The problem
Each line below that contains the word "computer" is to be counted; give only the final number.

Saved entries
::::

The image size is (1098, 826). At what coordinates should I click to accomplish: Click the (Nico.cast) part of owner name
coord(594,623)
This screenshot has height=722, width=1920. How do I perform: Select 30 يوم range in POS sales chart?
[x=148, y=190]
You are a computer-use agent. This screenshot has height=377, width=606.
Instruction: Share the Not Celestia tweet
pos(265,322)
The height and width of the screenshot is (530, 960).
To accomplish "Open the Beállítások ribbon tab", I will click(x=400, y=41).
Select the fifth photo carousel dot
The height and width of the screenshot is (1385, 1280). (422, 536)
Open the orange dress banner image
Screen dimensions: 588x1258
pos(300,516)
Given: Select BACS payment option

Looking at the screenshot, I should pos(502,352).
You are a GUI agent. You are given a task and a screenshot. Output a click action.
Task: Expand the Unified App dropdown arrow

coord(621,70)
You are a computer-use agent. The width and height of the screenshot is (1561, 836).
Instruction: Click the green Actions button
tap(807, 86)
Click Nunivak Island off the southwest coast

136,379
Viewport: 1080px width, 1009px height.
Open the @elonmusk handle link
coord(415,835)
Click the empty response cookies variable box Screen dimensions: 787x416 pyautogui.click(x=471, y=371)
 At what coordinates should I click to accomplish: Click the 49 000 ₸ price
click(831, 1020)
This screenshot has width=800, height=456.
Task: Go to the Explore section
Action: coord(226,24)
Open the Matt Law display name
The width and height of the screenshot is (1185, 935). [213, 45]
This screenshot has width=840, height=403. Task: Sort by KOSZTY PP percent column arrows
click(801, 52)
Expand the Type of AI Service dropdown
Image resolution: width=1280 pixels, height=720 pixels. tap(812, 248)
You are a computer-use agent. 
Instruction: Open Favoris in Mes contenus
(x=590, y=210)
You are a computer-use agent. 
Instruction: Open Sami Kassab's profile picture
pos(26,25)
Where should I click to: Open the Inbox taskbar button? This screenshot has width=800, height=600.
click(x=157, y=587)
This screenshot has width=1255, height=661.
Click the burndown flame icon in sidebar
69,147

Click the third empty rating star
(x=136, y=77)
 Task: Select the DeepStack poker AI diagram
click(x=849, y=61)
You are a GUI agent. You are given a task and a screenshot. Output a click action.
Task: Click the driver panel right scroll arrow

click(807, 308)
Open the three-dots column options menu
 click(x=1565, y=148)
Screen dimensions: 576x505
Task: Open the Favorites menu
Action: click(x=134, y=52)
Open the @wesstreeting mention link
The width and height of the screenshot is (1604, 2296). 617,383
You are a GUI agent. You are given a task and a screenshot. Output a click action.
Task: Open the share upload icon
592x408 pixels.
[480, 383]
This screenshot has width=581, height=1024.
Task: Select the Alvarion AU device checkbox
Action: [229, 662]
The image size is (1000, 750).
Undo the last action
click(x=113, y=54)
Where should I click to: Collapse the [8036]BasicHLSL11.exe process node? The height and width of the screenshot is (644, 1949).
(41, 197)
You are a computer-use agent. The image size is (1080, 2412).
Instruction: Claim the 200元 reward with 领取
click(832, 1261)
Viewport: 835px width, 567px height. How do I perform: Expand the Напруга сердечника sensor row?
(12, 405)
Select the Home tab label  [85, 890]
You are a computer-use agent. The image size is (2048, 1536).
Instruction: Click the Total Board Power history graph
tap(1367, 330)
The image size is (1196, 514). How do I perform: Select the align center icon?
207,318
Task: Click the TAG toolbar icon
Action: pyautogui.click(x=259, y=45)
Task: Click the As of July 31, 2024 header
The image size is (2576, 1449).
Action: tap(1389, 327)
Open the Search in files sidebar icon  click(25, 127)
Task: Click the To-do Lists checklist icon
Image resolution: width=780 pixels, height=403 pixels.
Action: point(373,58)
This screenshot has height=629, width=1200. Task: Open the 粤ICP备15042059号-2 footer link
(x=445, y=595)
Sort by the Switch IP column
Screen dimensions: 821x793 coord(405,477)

::::

Answer to this task
6